*** TASK INPUT Section Begins ***

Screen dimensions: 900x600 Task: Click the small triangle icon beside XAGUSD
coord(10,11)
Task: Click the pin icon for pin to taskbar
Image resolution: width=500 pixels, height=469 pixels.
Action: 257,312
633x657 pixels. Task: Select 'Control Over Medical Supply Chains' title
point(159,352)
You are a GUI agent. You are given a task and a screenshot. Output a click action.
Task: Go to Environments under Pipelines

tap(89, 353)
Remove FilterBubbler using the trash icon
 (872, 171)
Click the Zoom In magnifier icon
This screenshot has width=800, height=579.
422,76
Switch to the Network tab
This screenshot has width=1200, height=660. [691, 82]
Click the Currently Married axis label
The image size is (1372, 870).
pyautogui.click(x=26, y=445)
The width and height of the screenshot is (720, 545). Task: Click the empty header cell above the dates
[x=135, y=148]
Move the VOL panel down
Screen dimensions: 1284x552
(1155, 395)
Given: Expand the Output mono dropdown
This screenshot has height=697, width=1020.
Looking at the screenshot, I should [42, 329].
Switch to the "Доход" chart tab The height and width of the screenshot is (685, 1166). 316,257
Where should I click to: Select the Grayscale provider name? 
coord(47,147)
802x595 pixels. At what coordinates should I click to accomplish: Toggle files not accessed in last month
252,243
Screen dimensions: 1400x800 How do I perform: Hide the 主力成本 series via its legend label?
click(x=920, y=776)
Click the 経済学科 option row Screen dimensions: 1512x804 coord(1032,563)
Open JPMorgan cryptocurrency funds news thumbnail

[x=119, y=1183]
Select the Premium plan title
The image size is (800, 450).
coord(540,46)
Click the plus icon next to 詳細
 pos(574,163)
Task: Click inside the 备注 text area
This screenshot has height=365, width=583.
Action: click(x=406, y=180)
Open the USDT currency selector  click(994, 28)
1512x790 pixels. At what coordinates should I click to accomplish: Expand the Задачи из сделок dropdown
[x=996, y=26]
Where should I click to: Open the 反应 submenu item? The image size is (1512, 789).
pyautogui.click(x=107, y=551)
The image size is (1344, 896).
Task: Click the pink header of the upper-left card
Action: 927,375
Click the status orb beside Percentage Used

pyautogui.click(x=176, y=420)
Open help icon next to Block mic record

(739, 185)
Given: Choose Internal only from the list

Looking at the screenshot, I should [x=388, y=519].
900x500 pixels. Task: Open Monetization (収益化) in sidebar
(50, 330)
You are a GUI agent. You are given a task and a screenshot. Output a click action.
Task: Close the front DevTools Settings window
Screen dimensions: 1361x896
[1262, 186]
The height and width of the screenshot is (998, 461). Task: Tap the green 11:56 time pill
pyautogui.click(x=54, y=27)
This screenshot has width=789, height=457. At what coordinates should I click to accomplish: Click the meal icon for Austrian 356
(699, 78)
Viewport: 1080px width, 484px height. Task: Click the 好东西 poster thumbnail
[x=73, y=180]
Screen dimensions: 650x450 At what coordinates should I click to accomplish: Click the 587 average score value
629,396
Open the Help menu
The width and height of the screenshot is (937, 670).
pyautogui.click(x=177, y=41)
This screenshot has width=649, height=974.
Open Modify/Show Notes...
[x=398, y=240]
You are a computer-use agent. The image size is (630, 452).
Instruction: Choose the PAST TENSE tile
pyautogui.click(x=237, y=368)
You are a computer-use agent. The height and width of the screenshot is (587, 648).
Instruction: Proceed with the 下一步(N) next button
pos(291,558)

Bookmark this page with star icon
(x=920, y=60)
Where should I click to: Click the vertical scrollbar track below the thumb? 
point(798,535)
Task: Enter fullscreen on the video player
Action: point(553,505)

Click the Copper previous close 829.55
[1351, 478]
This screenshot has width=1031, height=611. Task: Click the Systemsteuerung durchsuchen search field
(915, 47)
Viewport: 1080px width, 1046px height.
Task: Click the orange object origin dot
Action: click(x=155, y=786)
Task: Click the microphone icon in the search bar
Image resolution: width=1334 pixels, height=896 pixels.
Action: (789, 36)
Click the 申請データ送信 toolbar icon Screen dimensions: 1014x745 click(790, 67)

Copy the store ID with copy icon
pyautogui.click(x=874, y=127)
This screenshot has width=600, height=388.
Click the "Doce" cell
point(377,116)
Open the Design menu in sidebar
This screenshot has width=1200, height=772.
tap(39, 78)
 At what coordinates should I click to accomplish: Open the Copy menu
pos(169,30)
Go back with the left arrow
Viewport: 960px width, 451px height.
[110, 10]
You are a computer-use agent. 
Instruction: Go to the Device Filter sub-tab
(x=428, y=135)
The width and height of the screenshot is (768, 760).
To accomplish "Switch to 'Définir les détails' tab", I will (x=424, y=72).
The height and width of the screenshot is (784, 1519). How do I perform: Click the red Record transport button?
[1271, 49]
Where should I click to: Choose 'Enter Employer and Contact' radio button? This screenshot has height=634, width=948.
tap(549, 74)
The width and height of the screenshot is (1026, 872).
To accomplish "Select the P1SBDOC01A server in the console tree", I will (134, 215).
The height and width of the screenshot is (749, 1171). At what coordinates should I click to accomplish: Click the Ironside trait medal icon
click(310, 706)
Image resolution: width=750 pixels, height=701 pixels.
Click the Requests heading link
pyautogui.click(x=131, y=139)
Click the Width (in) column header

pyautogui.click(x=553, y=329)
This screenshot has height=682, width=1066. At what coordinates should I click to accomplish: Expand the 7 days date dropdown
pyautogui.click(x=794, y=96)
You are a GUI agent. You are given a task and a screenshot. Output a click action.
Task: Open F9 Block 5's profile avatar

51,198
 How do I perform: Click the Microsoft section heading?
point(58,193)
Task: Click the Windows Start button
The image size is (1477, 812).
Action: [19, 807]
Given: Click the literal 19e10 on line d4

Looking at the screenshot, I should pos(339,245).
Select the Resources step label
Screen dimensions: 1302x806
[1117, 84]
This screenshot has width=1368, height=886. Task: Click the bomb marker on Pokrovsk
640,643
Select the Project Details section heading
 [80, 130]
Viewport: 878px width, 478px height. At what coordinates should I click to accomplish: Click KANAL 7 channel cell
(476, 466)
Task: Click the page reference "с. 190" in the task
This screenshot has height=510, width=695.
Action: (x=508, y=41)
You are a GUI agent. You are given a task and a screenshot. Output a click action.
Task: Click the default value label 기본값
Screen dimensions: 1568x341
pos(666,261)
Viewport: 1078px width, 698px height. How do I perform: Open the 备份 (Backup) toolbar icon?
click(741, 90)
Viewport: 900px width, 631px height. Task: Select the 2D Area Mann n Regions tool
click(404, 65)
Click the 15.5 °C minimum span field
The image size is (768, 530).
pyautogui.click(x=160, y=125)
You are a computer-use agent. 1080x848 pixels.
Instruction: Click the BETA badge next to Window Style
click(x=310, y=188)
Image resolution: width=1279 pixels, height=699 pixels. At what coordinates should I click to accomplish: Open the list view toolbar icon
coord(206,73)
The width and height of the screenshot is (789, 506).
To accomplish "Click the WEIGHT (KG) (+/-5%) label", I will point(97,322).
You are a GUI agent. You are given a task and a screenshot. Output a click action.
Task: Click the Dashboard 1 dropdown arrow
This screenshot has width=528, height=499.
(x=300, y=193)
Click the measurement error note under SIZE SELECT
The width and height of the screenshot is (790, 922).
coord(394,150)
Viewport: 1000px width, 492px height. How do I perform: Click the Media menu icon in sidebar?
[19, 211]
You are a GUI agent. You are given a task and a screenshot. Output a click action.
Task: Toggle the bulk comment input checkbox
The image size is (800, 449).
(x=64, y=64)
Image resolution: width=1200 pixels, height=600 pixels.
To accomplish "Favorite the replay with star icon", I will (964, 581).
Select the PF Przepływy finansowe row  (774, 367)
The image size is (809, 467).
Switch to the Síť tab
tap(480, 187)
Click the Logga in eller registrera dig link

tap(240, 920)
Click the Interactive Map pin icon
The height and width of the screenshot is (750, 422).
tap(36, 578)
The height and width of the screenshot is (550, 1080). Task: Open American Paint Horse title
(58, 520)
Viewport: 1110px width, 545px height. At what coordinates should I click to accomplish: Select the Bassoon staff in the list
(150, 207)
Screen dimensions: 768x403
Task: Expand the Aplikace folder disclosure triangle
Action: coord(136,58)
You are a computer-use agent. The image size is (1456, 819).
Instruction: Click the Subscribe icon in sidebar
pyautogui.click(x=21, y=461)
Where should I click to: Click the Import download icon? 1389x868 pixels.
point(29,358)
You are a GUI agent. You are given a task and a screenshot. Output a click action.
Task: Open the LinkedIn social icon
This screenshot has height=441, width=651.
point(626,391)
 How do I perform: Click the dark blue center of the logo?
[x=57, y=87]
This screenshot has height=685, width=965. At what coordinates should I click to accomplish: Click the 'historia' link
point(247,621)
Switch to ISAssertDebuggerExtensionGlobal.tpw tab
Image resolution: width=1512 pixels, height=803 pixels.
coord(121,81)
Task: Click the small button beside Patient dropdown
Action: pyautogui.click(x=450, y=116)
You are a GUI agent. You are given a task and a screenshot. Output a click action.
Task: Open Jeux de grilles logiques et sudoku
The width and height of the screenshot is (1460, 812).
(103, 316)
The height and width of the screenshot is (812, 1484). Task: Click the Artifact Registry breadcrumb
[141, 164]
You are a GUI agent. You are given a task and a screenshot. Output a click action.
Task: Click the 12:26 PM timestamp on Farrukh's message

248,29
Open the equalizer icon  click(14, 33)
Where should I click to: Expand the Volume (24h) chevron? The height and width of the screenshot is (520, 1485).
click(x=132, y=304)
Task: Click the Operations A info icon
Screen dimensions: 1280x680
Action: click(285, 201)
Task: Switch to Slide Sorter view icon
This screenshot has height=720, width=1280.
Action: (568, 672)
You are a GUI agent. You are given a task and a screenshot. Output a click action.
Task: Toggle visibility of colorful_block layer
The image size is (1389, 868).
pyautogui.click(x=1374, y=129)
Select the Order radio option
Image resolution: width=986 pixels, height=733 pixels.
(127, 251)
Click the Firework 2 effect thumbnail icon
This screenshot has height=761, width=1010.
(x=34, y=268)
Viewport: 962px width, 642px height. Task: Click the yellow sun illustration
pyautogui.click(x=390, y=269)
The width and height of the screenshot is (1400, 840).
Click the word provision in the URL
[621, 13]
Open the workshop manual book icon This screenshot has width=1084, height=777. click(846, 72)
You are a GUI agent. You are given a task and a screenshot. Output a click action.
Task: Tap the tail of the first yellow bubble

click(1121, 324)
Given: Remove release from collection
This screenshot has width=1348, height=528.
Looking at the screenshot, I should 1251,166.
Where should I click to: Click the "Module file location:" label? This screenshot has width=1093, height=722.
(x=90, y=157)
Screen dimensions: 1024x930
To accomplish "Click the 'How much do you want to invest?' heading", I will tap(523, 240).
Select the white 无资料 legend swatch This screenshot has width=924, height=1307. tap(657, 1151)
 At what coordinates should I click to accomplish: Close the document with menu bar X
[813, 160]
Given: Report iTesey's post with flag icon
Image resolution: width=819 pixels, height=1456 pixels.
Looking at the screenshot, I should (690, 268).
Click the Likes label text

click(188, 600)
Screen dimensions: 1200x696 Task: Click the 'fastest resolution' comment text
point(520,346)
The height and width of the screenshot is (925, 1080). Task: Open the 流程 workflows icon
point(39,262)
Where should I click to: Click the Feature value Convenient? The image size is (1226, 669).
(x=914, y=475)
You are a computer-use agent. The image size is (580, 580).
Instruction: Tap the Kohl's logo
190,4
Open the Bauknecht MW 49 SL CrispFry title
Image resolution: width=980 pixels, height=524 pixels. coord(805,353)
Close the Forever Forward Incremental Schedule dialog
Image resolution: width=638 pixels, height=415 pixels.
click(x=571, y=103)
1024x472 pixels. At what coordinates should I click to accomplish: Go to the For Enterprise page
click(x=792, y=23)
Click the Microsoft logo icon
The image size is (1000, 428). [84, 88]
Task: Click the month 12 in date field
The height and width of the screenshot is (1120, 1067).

*** TASK INPUT Section Ends ***

_EXERCISE_. With "arrow" as the word to match, copy each line of the records that has it.

_WRITTEN ANSWER_.
Go back with the left arrow
Task: Click the Dashboard 1 dropdown arrow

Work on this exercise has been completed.